Email updates

Keep up to date with the latest news and content from Scoliosis and BioMed Central.

Open Access Research

Biomechanical simulations of the scoliotic deformation process in the pinealectomized chicken: a preliminary study

Pierre Lafortune12, Carl-Éric Aubin12*, Hugo Boulanger2, Isabelle Villemure12, Keith M Bagnall3 and Alain Moreau24

Author Affiliations

1 Department of Mechanical Engineering, Ecole Polytechnique, University of Montreal, P.O. Box 6079, Station Centre-ville, Montreal, Quebec, H3C 3A7, Canada

2 Research Centre, Sainte-Justine University Hospital Centre, University of Montreal, Montreal, Quebec, Canada

3 Division of Anatomy/Department of Surgery, University of Alberta, Edmonton, Alberta, Canada

4 Department of Biochemistry, Faculty of Medicine, University of Montreal, Montreal, Quebec, Canada

For all author emails, please log on.

Scoliosis 2007, 2:16  doi:10.1186/1748-7161-2-16

Published: 9 November 2007

Abstract

Background

The basic mechanisms whereby mechanical factors modulate the metabolism of the growing spine remain poorly understood, especially the role of growth adaptation in spinal disorders like in adolescent idiopathic scoliosis (AIS). This paper presents a finite element model (FEM) that was developed to simulate early stages of scoliotic deformities progression using a pinealectomized chicken as animal model.

Methods

The FEM includes basic growth and growth modulation created by the muscle force imbalance. The experimental data were used to adapt a FEM previously developed to simulate the scoliosis deformation process in human. The simulations of the spine deformation process are compared with the results of an experimental study including a group of pinealectomized chickens.

Results

The comparison of the simulation results of the spine deformation process (Cobb angle of 37°) is in agreement with experimental scoliotic deformities of two representative cases (Cobb angle of 41° and 30°). For the vertebral wedging, a good agreement is also observed between the calculated (28°) and the observed (25° – 30°) values.

Conclusion

The proposed biomechanical model presents a novel approach to realistically simulate the scoliotic deformation process in pinealectomized chickens and investigate different parameters influencing the progression of scoliosis.

----------------

_Assigned task 1_.
From the chicken scoliosis abstract, reproduce the passage from "The proposed biomechanical" to "progression of scoliosis." word for word.
_Assigned task 2_.
According to the chicken scoliosis abstract, what Cobb angle did the simulation of the spine deformation process produce?

_Data provided_.
----------------

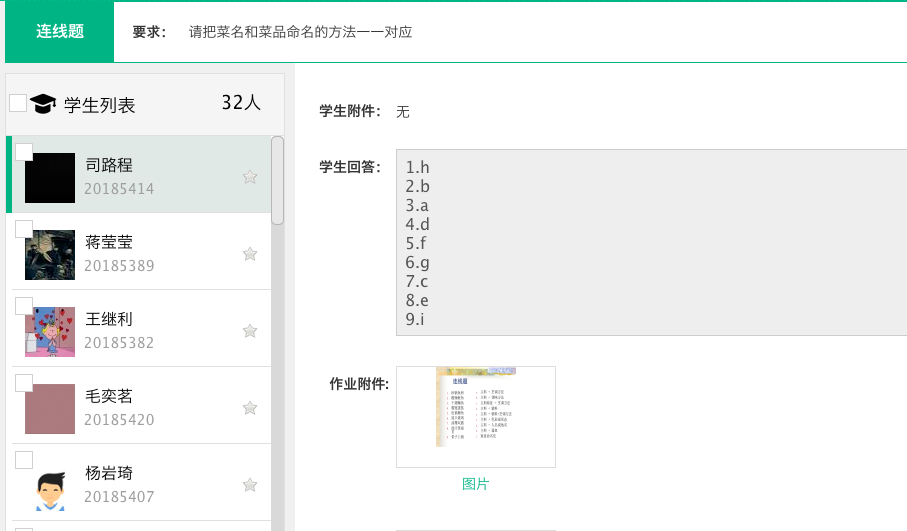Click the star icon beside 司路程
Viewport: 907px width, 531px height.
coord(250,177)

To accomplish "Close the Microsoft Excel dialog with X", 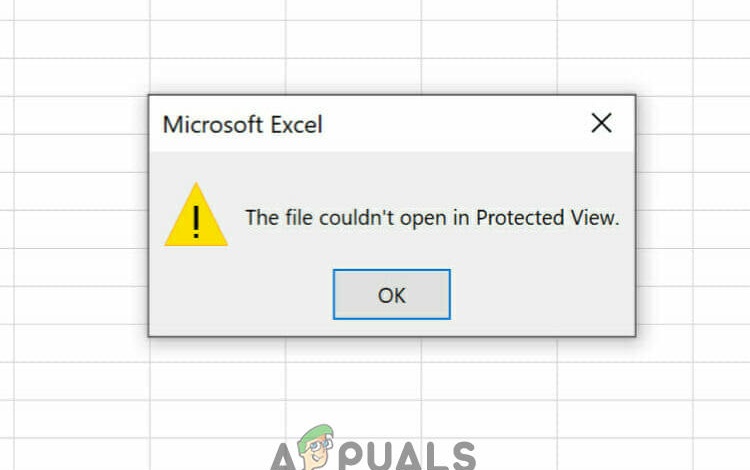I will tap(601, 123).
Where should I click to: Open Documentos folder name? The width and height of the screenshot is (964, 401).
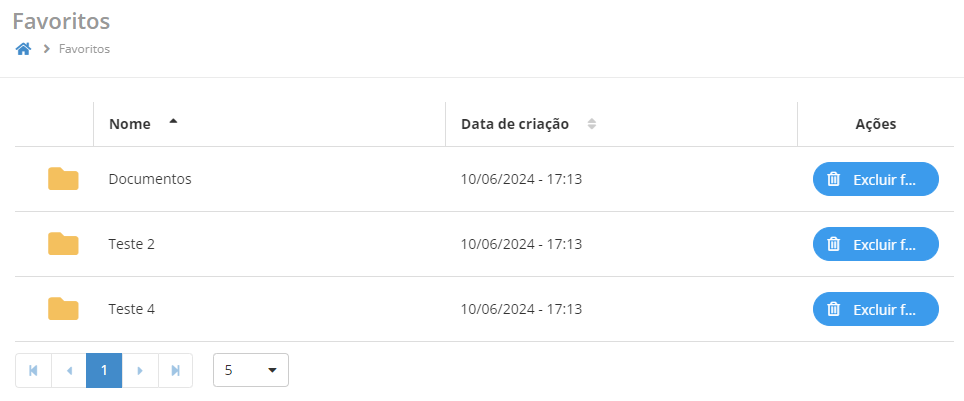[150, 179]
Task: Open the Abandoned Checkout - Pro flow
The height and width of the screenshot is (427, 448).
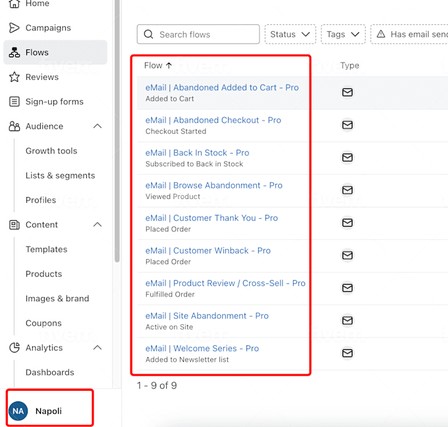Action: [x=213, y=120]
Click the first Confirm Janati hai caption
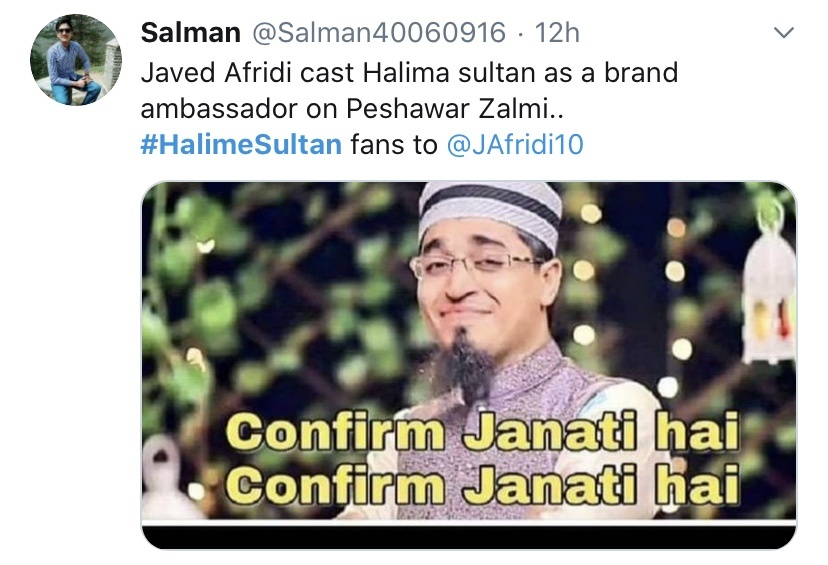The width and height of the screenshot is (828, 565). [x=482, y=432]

----------------

_Result 1_.
The proposed biomechanical model presents a novel approach to realistically simulate the scoliotic deformation process in pinealectomized chickens and investigate different parameters influencing the progression of scoliosis.

_Result 2_.
37°